Experimenting with speculative results in timely.
The idea here was to take timely's Aggregate
operator and give it a
second input, that is only used to propagate a speculative
frontier. The implementation is a complete hack but revolves around a
separate notificator giving results without affecting operator state:
spec_notif.for_each(|time,_,_| {
if let Some(aggs) = aggregates.get(time.time()) {
let mut session = output.session(&time);
for (key, agg) in aggs {
session.give(emit((*key).clone(), (*agg).clone()));
}
}
});
Once the actual input advances, the actual notificator triggers the correct outputs and cleans up as usual.

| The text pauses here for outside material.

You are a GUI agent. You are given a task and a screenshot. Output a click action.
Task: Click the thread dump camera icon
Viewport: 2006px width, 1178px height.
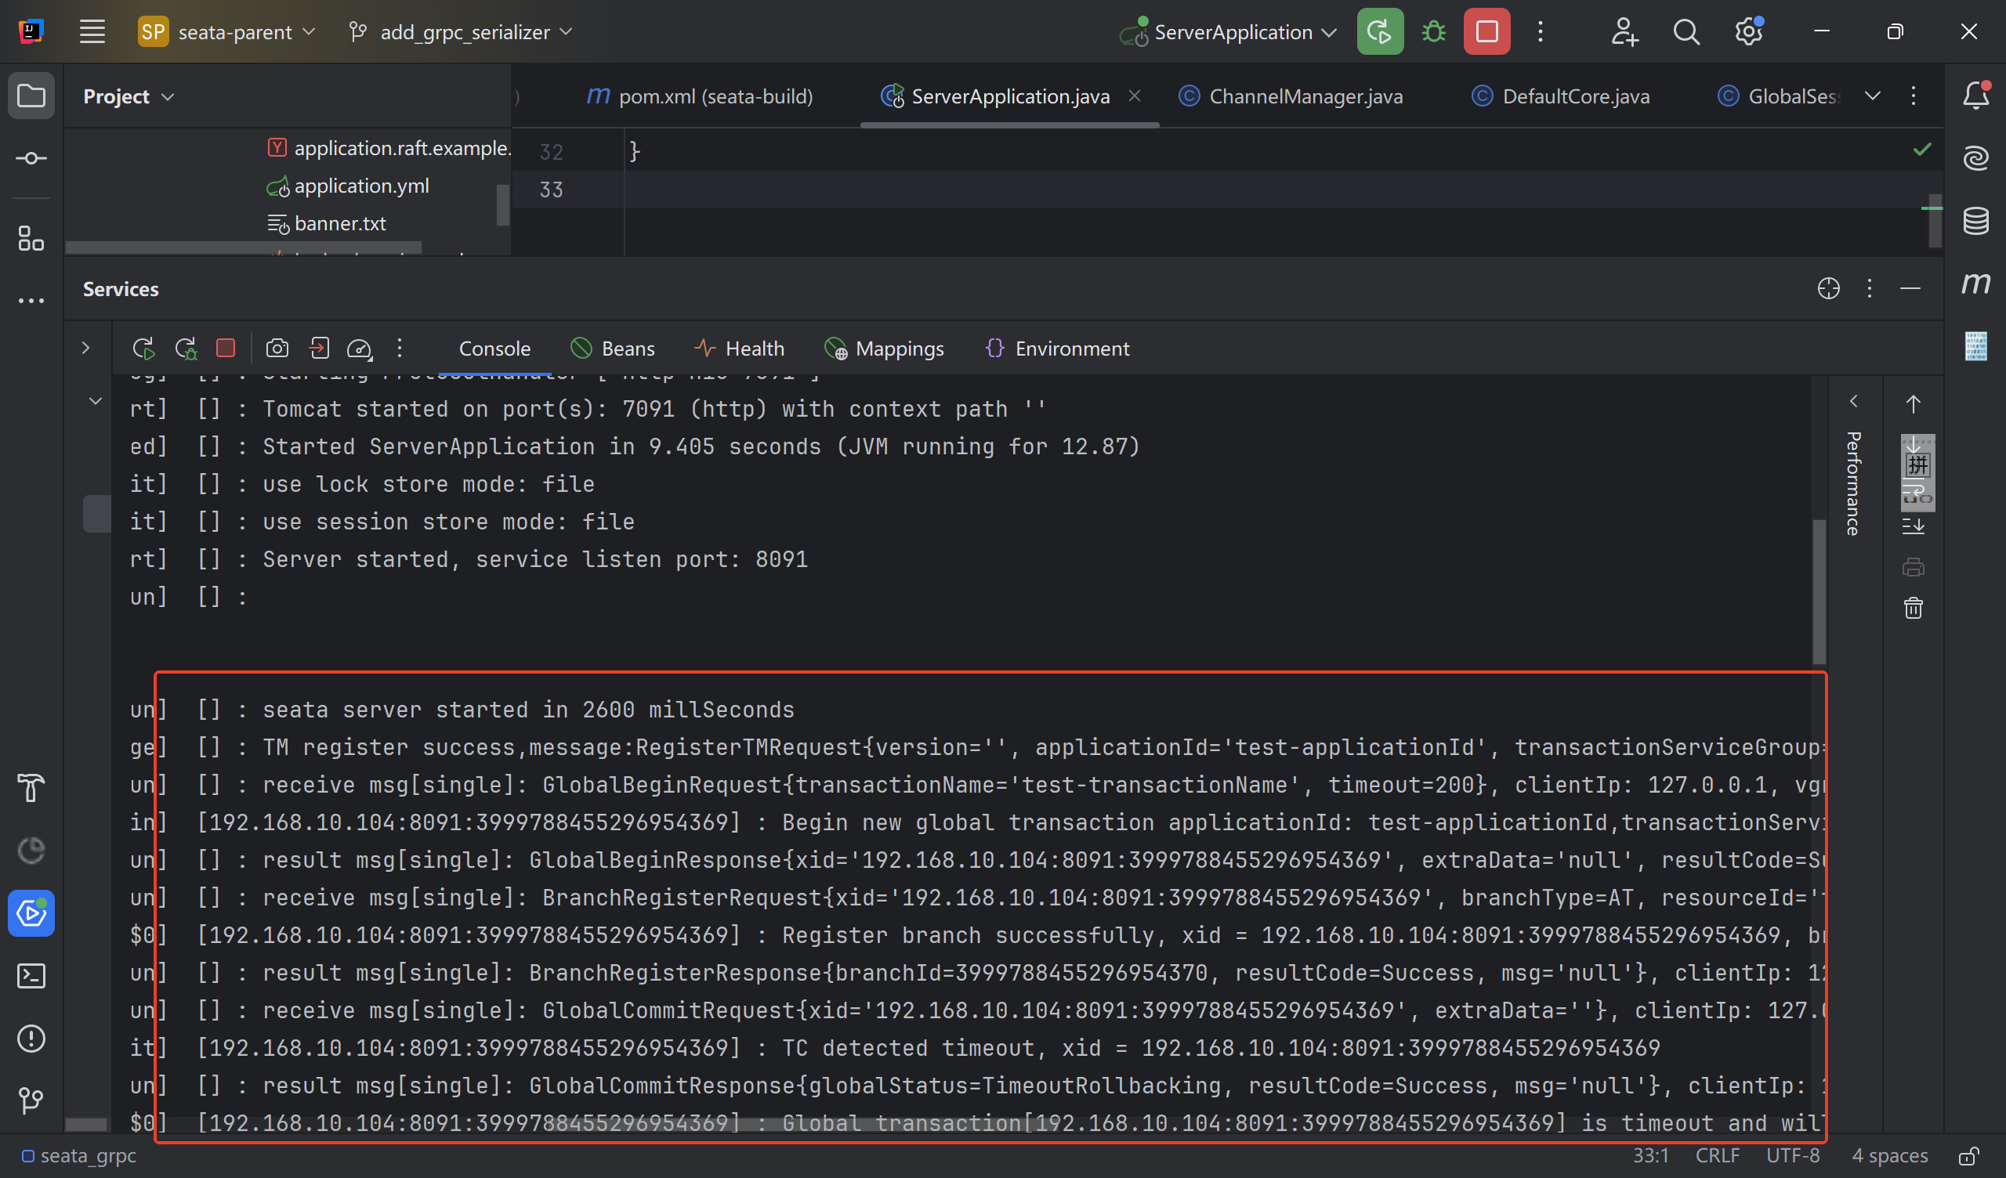click(x=277, y=349)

// pop completed aggregates, send along whatever
notificator.for_each(|time,_,_| {
if let Some(aggs) = aggregates.remove(time.time()) {
let mut session = output.session(&time);
for (key, agg) in aggs {
session.give(emit(key, agg));
}
}
});
Without speculative results, we can close windows as such:
cap = cap.delayed(&RootTimestamp::new(window));
Doing so means that we'll have to discard late arrivals. Ofcourse eventually we will have to do this, to avoid operator state growing unbounded. A speculative frontier allows us to advance the (otherwise non-contributing) speculative input and get results, before downgrading our capability to input late data.
The demo implemented in src/main.rs is based on the excellent "Dataflow: A Unified Model for Batch and Streaming Data Processing" talk by Frances Perry.